>> START Text provided
Milloy denies he is a lobbyist:
Steve Fordyce wrote to Milloy and asked him if he was a lobbyist in Jan 1998. This was the reply:
"Thanks for the note. I do not lobby for ANYONE. Before I became
executive director of TASSC, I did some technical consulting for a D.C.
firm which had the policy of registering all its employees and
consultants as lobbyists (whether or not they lobbied) pursuant to a new
law passed in 1995. I am aware of the listing and have asked it to be
corrected since I no longer work for that firm.
I challenge anyone to produce any evidence that I have ever lobbied any
government official for anything."
Steve
And if you believe anyone can be accidentally registered as a lobbyist, then you'll believe anything. The EOP Group publications: "PMA Value to Taxpayers and Customers," (Washington: Edison Electric Institute April 1995) is probably one of his works, as is "Measuring Up to the Year 2000 Aim of the Framework Convention on Climate Change".
More recently, the EOP Group's boss Mike O'Bannon has been implicated in a bribery and corruption scandal involving Clinton's Secretary for Agriculture, Mike Espy (of the USDA). Among the 30-odd charges was one related to Espy's acceptance from the EOP Group of $US2,200 worth of tickets to the 1994 Super Bowl, and a job for Espy's girlfriend Patricia Dempsey.
>> END Text provided
_To-do list_
1 > Reproduce verbatim the part of the Milloy passage between "I challenge anyone" and "girlfriend Patricia Dempsey.", inclusive.
2 > Rewrite as a numbered list the rows between the lines holding "At what coordinates should I click to accomplish: Go" and "[x=1675, y=1249]", inclusive, leaving out blank lines.
The rows after the Milloy passage have no connection to it.
>> START Information supplied
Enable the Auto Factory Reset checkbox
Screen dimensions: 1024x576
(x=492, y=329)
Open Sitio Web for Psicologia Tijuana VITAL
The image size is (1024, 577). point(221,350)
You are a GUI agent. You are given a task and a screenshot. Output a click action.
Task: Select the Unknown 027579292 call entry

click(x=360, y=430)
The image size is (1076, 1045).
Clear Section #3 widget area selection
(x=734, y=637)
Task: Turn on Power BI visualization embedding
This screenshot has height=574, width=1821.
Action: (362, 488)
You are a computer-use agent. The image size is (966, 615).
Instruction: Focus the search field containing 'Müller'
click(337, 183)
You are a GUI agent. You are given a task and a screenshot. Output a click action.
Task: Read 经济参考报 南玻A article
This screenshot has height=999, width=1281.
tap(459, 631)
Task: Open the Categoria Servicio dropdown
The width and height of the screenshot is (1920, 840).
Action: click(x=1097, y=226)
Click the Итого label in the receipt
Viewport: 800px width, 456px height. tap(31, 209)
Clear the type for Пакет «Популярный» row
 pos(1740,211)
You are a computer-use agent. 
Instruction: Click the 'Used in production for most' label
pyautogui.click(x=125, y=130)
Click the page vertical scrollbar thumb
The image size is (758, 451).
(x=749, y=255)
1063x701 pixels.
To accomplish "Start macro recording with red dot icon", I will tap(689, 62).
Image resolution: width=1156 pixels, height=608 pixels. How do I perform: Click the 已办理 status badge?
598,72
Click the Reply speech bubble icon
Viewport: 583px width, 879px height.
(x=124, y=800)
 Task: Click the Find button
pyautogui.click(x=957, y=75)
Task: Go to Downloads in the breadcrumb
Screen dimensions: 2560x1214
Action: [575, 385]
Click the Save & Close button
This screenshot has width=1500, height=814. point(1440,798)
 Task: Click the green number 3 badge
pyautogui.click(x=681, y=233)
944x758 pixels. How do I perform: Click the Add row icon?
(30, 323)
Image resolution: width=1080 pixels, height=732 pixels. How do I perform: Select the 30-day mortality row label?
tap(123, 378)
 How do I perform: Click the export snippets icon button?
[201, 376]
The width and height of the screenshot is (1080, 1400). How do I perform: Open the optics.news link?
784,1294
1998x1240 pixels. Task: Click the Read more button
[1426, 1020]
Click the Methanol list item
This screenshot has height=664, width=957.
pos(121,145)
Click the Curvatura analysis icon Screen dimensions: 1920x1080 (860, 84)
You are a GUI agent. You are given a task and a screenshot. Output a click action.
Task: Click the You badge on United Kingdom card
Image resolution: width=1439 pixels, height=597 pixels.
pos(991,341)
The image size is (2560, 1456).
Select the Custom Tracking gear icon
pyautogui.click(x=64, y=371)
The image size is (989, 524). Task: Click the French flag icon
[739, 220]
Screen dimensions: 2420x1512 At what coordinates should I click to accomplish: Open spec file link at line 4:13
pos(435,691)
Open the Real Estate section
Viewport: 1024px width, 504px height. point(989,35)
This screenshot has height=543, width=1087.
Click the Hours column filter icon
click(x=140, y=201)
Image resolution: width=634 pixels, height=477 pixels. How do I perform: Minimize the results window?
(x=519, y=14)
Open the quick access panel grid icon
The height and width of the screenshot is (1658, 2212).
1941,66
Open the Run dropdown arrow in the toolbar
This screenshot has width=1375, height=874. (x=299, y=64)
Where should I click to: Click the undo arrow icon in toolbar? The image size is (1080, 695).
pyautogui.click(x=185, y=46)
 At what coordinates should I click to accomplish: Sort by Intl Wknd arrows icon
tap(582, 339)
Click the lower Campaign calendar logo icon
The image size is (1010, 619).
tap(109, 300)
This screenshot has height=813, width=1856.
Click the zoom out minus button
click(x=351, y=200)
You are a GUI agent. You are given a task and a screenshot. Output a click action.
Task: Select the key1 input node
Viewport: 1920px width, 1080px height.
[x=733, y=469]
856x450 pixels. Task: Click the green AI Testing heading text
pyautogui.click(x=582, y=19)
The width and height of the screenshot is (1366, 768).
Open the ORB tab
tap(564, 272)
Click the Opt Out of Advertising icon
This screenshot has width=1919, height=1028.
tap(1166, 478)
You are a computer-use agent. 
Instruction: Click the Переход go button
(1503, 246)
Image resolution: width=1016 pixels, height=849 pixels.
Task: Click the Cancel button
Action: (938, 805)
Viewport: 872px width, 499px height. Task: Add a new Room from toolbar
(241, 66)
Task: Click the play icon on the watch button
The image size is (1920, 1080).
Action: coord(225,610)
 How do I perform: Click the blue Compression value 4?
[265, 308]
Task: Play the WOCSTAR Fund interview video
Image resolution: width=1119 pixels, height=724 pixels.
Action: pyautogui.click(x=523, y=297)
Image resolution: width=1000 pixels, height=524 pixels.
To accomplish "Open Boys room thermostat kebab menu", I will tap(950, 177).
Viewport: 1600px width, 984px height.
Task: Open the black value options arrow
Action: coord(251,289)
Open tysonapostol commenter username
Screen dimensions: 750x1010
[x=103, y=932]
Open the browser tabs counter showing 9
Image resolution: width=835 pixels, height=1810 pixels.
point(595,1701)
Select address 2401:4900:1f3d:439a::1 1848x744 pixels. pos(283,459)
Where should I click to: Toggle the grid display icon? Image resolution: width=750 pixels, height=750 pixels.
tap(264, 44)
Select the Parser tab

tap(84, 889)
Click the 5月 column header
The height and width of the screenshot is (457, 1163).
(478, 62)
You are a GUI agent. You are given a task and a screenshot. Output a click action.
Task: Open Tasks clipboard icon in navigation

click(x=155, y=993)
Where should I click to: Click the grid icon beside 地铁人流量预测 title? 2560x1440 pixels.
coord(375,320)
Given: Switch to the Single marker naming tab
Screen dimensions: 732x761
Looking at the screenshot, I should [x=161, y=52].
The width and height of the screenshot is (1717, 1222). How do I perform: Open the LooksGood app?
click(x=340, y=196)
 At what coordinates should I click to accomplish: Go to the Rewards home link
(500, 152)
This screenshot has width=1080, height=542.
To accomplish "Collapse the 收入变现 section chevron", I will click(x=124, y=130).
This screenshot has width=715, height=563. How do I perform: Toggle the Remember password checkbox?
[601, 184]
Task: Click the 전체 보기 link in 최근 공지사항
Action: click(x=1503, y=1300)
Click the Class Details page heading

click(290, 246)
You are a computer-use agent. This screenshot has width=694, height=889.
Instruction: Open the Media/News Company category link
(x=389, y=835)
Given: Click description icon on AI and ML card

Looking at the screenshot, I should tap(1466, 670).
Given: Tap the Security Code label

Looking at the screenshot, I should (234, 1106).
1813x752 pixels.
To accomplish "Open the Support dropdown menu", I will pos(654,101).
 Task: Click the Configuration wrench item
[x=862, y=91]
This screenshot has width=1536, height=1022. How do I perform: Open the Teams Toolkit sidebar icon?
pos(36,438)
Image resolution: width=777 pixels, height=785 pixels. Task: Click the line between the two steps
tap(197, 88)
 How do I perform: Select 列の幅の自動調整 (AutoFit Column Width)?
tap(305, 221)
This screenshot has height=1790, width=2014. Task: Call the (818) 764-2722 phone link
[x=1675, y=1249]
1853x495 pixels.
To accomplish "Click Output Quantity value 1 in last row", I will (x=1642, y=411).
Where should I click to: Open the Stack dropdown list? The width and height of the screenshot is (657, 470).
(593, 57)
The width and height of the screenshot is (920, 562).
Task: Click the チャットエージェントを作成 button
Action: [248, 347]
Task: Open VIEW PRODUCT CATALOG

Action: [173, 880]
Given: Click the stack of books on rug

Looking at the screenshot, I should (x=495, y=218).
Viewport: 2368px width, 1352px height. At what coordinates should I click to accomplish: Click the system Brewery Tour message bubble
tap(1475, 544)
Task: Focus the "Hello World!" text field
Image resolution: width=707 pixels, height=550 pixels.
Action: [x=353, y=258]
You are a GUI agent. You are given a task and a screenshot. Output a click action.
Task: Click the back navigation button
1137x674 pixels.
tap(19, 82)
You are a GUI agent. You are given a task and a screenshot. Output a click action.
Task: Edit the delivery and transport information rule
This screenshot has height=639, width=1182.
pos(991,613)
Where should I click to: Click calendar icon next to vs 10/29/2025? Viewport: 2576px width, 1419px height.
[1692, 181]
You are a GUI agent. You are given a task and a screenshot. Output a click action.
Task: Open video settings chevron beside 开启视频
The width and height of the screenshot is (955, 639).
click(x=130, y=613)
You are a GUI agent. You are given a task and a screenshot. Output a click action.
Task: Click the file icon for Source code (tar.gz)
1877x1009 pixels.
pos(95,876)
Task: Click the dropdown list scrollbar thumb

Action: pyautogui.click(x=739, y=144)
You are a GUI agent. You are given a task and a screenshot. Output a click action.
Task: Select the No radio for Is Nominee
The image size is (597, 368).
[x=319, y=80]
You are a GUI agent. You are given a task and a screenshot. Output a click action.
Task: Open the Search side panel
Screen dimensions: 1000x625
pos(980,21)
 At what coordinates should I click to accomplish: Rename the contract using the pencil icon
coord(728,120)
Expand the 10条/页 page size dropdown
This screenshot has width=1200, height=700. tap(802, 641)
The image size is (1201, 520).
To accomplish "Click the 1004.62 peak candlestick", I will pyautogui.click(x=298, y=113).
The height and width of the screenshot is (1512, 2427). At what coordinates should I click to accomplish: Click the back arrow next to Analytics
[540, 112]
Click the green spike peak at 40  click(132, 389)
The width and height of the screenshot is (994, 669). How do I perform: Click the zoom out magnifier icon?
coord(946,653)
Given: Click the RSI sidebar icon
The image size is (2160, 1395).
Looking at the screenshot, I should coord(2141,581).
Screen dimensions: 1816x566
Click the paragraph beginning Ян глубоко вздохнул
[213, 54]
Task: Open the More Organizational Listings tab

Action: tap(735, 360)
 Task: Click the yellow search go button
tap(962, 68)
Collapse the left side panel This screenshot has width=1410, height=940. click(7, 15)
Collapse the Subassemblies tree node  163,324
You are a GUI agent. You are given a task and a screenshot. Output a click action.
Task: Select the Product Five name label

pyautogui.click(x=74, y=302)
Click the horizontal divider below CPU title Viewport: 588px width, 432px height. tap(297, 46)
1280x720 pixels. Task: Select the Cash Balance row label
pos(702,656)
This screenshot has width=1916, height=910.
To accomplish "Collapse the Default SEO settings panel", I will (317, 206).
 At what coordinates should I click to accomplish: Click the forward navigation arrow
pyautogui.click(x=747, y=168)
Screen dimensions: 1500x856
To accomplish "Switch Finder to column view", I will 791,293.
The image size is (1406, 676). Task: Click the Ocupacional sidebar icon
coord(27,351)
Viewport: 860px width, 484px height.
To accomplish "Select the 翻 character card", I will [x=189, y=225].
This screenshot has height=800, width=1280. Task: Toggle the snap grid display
>> END Information supplied
_Answers for the tasks_
1 >
I challenge anyone to produce any evidence that I have ever lobbied any
government official for anything."
Steve
And if you believe anyone can be accidentally registered as a lobbyist, then you'll believe anything. The EOP Group publications: "PMA Value to Taxpayers and Customers," (Washington: Edison Electric Institute April 1995) is probably one of his works, as is "Measuring Up to the Year 2000 Aim of the Framework Convention on Climate Change".
More recently, the EOP Group's boss Mike O'Bannon has been implicated in a bribery and corruption scandal involving Clinton's Secretary for Agriculture, Mike Espy (of the USDA). Among the 30-odd charges was one related to Espy's acceptance from the EOP Group of $US2,200 worth of tickets to the 1994 Super Bowl, and a job for Espy's girlfriend Patricia Dempsey.

2 >
1.  At what coordinates should I click to accomplish: Go to the Rewards home link
2. (500, 152)
3. This screenshot has width=1080, height=542.
4. To accomplish "Collapse the 收入变现 section chevron", I will click(x=124, y=130).
5. This screenshot has width=715, height=563. How do I perform: Toggle the Remember password checkbox?
6. [601, 184]
7. Task: Click the 전체 보기 link in 최근 공지사항
8. Action: click(x=1503, y=1300)
9. Click the Class Details page heading
10. click(290, 246)
11. You are a computer-use agent. This screenshot has width=694, height=889.
12. Instruction: Open the Media/News Company category link
13. (x=389, y=835)
14. Given: Click description icon on AI and ML card
15. Looking at the screenshot, I should tap(1466, 670).
16. Given: Tap the Security Code label
17. Looking at the screenshot, I should (234, 1106).
18. 1813x752 pixels.
19. To accomplish "Open the Support dropdown menu", I will pos(654,101).
20.  Task: Click the Configuration wrench item
21. [x=862, y=91]
22. This screenshot has width=1536, height=1022. How do I perform: Open the Teams Toolkit sidebar icon?
23. pos(36,438)
24. Image resolution: width=777 pixels, height=785 pixels. Task: Click the line between the two steps
25. tap(197, 88)
26.  How do I perform: Select 列の幅の自動調整 (AutoFit Column Width)?
27. tap(305, 221)
28. This screenshot has height=1790, width=2014. Task: Call the (818) 764-2722 phone link
29. [x=1675, y=1249]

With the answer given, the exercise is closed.